WHAT YOU WILL DO:
What are the lines from the one containing "Where should I" through the last line of the records below? Return them exactly, leaving out pictures.

DATA SECTION:
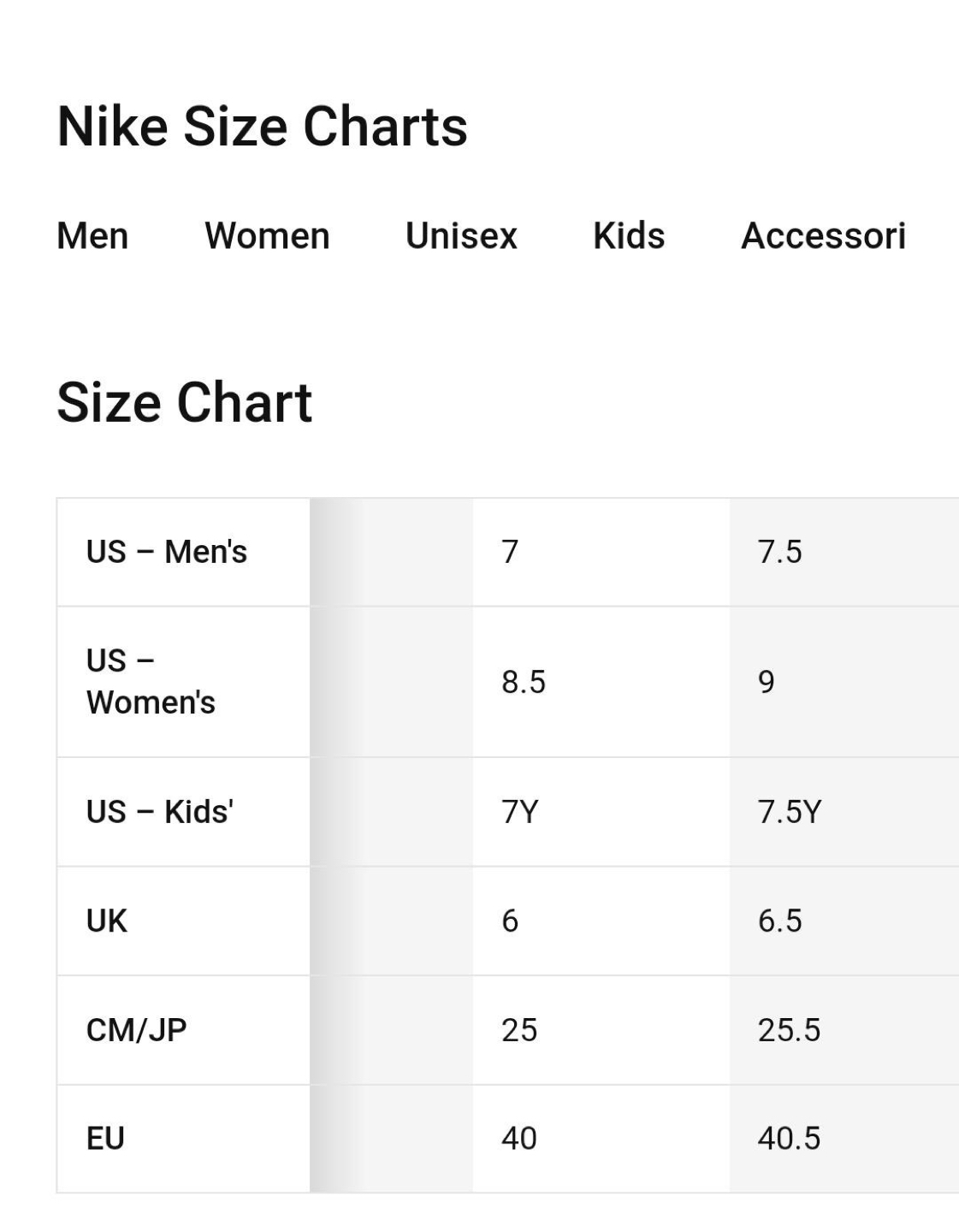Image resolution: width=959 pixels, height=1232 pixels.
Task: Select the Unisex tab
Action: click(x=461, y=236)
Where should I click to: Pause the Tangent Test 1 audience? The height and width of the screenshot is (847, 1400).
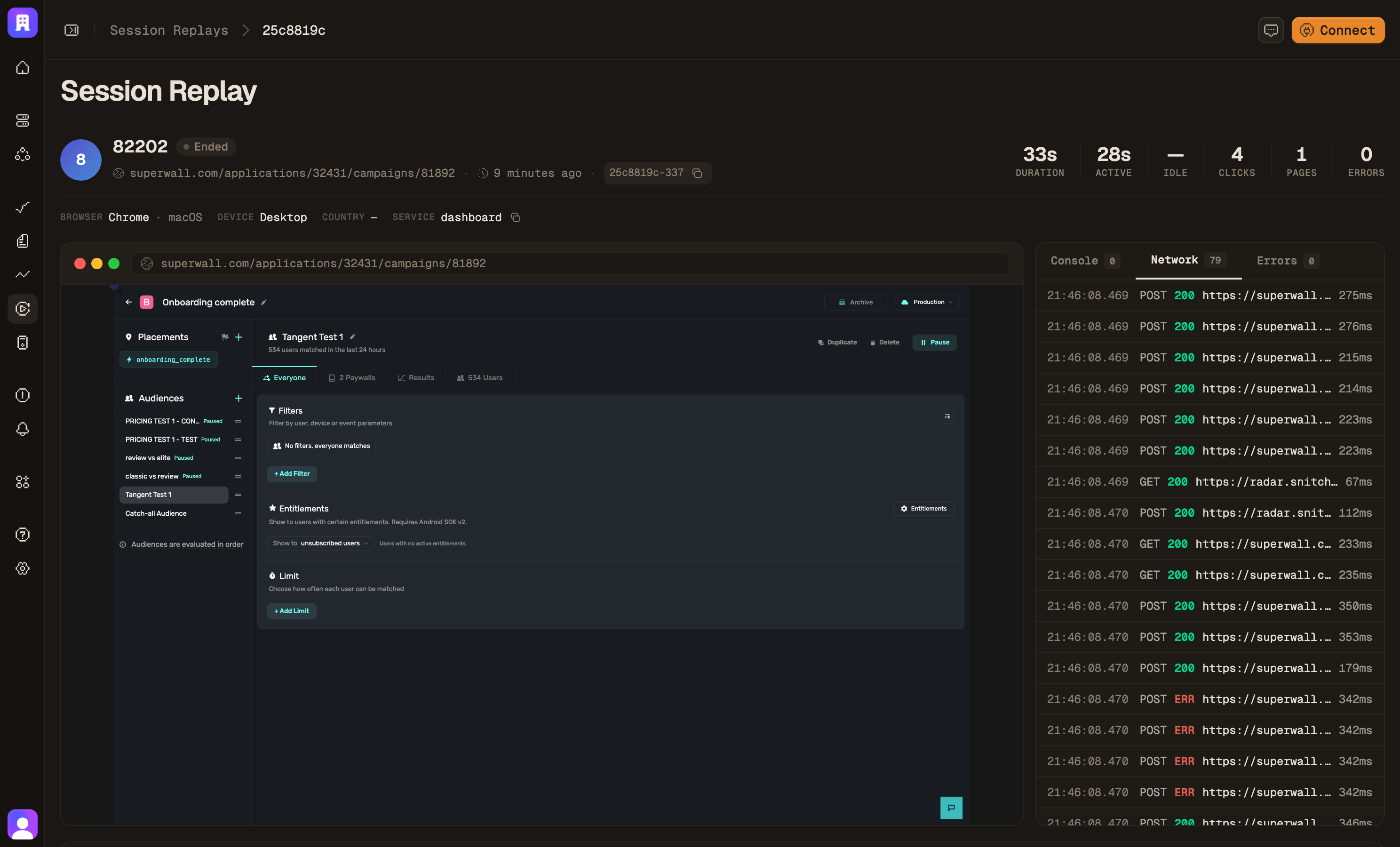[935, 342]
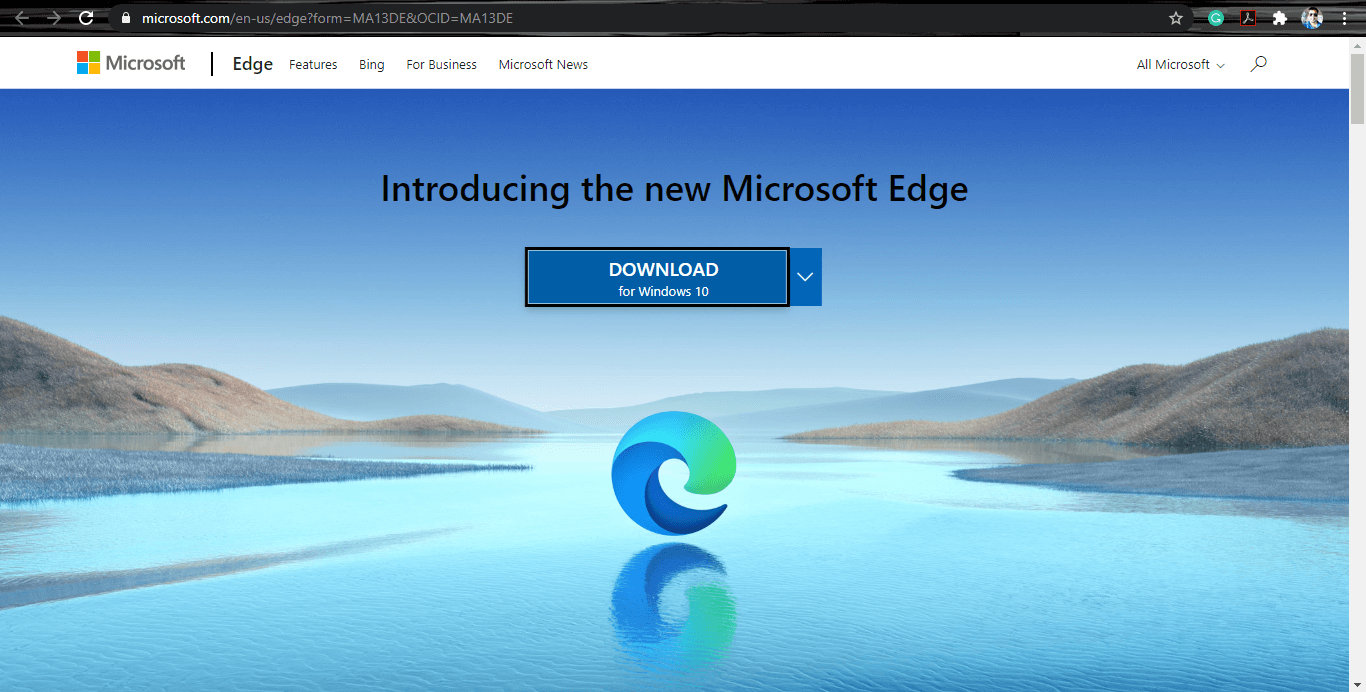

RESPONSE AREA:
Where should I click to: Pause the Tangent Test 1 audience? The height and width of the screenshot is (847, 1400).
[935, 342]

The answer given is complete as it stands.